BEGIN

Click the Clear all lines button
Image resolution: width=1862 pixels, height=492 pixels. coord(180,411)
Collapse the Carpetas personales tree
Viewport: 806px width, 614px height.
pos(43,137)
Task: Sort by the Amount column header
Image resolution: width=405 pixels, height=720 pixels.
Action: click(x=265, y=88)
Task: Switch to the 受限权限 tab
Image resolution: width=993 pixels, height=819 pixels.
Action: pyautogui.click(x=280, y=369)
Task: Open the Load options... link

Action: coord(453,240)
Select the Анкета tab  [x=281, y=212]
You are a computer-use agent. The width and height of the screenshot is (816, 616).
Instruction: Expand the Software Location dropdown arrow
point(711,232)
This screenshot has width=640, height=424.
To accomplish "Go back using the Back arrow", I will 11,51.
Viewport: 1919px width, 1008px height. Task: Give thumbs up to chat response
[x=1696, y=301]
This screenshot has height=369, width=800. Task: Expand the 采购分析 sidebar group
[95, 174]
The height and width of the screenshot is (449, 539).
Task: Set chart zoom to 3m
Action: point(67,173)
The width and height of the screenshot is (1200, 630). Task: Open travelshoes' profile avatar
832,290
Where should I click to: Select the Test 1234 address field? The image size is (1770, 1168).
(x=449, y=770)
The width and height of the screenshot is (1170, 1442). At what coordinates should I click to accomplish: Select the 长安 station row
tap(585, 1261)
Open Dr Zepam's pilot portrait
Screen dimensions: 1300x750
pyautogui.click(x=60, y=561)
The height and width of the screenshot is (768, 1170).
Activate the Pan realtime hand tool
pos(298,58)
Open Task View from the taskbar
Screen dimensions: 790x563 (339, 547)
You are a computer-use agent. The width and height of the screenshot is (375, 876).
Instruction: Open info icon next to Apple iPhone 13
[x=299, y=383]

END

Problem details:
Retype each of the records, word for word, with nothing added or dropped.

Written solution:
Click the Clear all lines button
Image resolution: width=1862 pixels, height=492 pixels. coord(180,411)
Collapse the Carpetas personales tree
Viewport: 806px width, 614px height.
pos(43,137)
Task: Sort by the Amount column header
Image resolution: width=405 pixels, height=720 pixels.
Action: click(x=265, y=88)
Task: Switch to the 受限权限 tab
Image resolution: width=993 pixels, height=819 pixels.
Action: pyautogui.click(x=280, y=369)
Task: Open the Load options... link

Action: coord(453,240)
Select the Анкета tab  [x=281, y=212]
You are a computer-use agent. The width and height of the screenshot is (816, 616).
Instruction: Expand the Software Location dropdown arrow
point(711,232)
This screenshot has width=640, height=424.
To accomplish "Go back using the Back arrow", I will 11,51.
Viewport: 1919px width, 1008px height. Task: Give thumbs up to chat response
[x=1696, y=301]
This screenshot has height=369, width=800. Task: Expand the 采购分析 sidebar group
[95, 174]
The height and width of the screenshot is (449, 539).
Task: Set chart zoom to 3m
Action: point(67,173)
The width and height of the screenshot is (1200, 630). Task: Open travelshoes' profile avatar
832,290
Where should I click to: Select the Test 1234 address field? The image size is (1770, 1168).
(x=449, y=770)
The width and height of the screenshot is (1170, 1442). At what coordinates should I click to accomplish: Select the 长安 station row
tap(585, 1261)
Open Dr Zepam's pilot portrait
Screen dimensions: 1300x750
pyautogui.click(x=60, y=561)
The height and width of the screenshot is (768, 1170).
Activate the Pan realtime hand tool
pos(298,58)
Open Task View from the taskbar
Screen dimensions: 790x563 (339, 547)
You are a computer-use agent. The width and height of the screenshot is (375, 876).
Instruction: Open info icon next to Apple iPhone 13
[x=299, y=383]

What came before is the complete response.